Lather was sixty years old today
And Lather came home from his cage.
He looked at me eyes wide and plainly said
Is it true I’m no longer middle aged?
And I should have told him “No, you’re not old.”
And I should have let him go on…smiling…babywide.
— Apologies to Grace Slick
So I am officially old now, and to console myself and demonstrate that 60 really is the new 59, I took the day off and rode. I rolled up to Elkmont in the Great Smoky Mountains National Park. The weather was perfect and traffic in this most-visited national park is still relatively moderate in early May. The ride followed the Little River, which is a serious of cascades and pools carved into bedrock and boulder. There were also cascades of penstemon and maiden hair fern, and the mountain laurel was just coming into bloom. The odometer read 99 miles when I got home after about nine hours on the road, including a stop for pretty good burger at the Riverstone in Townsend on the return leg.
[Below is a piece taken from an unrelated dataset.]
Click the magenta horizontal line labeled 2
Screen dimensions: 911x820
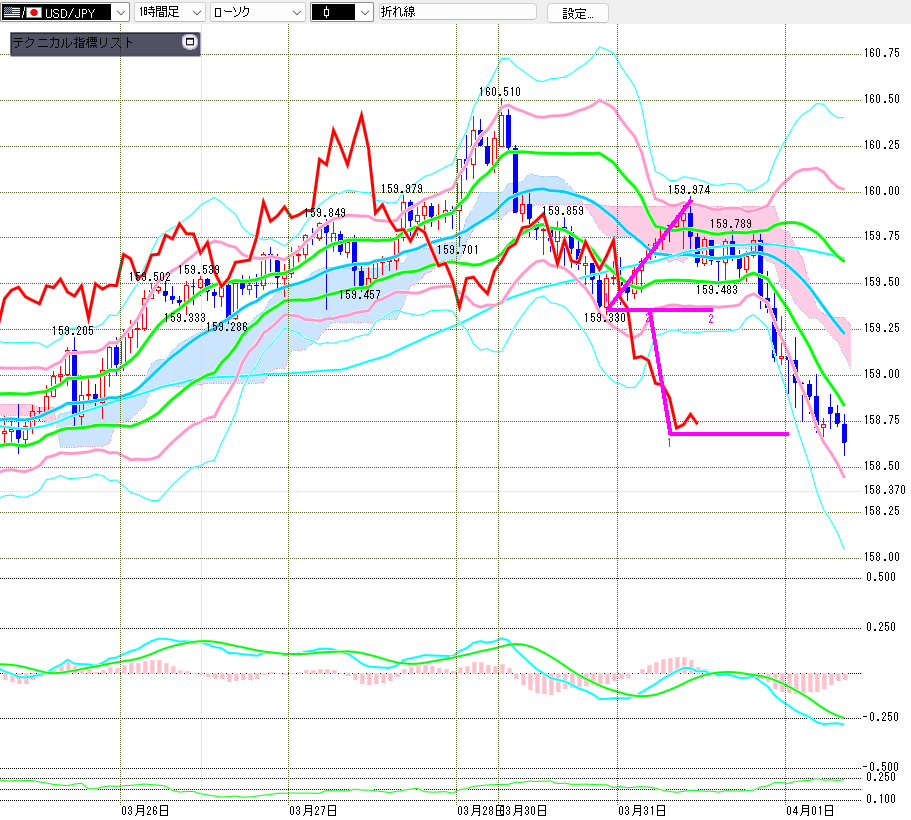pos(680,310)
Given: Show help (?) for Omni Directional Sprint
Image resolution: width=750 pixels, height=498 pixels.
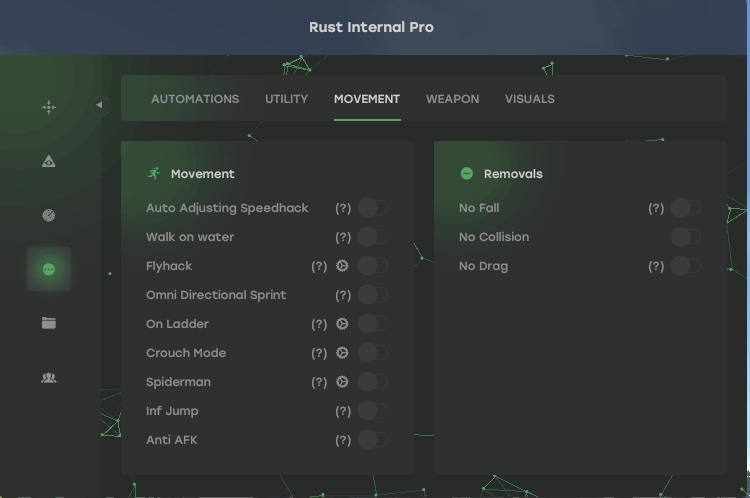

A couple of weeks later, a change of travel plans created an opportunity for a camping trip to Citico Creek.
So I loaded up the touring bike and headed out. The plan was to follow the proposed route of USBR-21 (with minor deviations) from Knoxville, south to Vonore. There, my route takes a left off of USBR-21 (which is on the wide shoulder of US-411 at this point) and onto SR-360. I went straight where 360 turns right, and it becomes Citico Road. This road rolls eastward for a few miles before picking up Citico Creek, which it follows into the Cherokee National Forest. The pavement ends at about mile 70 on this route, measured from my house. There are no major climbs, but it is all hilly, and there are some steep climbs.
Camping on the Citico Creek corridor is limited to areas specified by signs, and the two developed campgrounds have limited services. Most notably, they do not have water, so a bike camper needs to be prepared to filter a lot of water. If that does not sound appealing, Indian Boundary Campground is available further on down the road and up a significant climb. The bike camper can skip the Young Branch Horse Camp, where a premium is charged for the extra facilities to support horses. But I find it worth the $6 per night at Jake Best (mile 75) for a table to sit at, and the pit toilet beats finding fresh spots in a field of TP flags. I have been in this area on busy summer weekends when it was difficult to find a camping spot, so arrive early or visit at off-peak times if you want your choice of a spot.
The ride started with pleasant, cool temperatures, but there was some storm activity approaching and scattered showers during the day. I was not feeling that great, and after about 50 miles, I considered the alternative of a shorter trip to Abrams Creek Campground on the southern edge of the Smokies Park. I found a place where I had a connection on my cell phone (which was being charged by the dynohub). I discovered that, as I feared, Abrams Creek would not open until the next weekend (Memorial Day). So it was back to plan A.
The rest of the ride was slow but uneventful until it started raining lightly. For the last fifteen miles or so, there was a light intermittent rain, necessitating bringing out the raincoat. Being a wool guy, I was comfortable, even when a little soggy.
I set up camp mostly between showers. A serious thunderstorm came through at about 4:00 AM. I could feel a light mist through the rainfly of my MST Hubba tent at the peak of the storm, but I just got damp.
After the storm passed, the weather got very pleasant. I spent most of day 2 hanging around camp, including a short ride to enjoy the scenery. For the fluvial geomorpholy geeks out there, Citico Creek goes through the sequence of Rosgen A, B, and C classifications in about 10 miles.
Different route choices on the return trip on day 3 added close to 5 miles. The weather stayed pleasant but breezy.
I was remarkably slow on this trip. In the past, I could figure on a net average speed of about 10 mph, including stops. I was just over 8 mph on this trip. The weight of all the food I could eat in three days might have been a factor. I was not in great shape, and of course I am now old. This was the first time I have traveled with front and rear panniers, and the wind was against me in both directions — the wet weather was coming from the south and southwest and the fair weather was from the north. The bike handled the weight and the distribution of the weight well; it felt solid with no handling quirks.
Wildflowers, wildlife (deer, turkeys, coyote) and great scenery made this a wonderful trip for a long weekend.